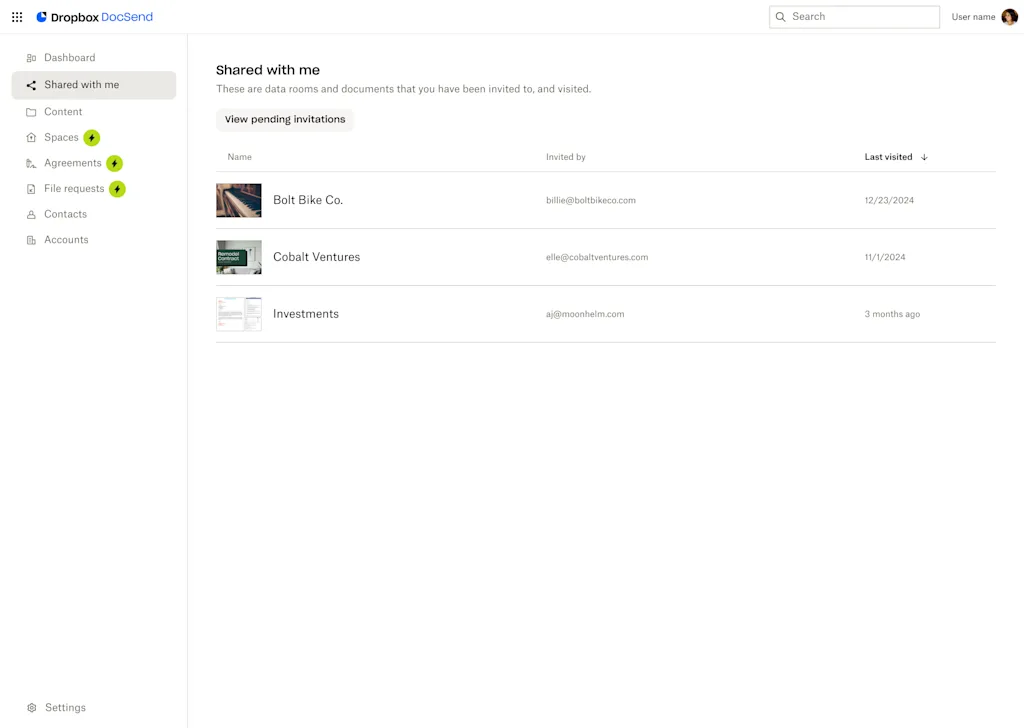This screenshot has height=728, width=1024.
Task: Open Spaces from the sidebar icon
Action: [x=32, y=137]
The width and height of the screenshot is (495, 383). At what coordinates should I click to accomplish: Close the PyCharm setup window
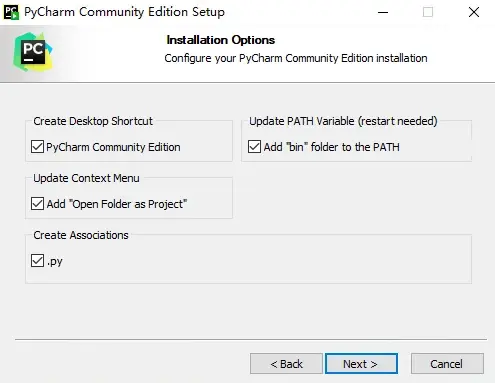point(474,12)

○ ○ ○ ○ ○

■ The task ■
Return exactly the lines starting at the line with "The width and" and ending at the last line of the listing, both ends included; pictures are to be left out.

■ Response ■
The width and height of the screenshot is (495, 383). At what coordinates should I click to accomplish: Close the PyCharm setup window
point(474,12)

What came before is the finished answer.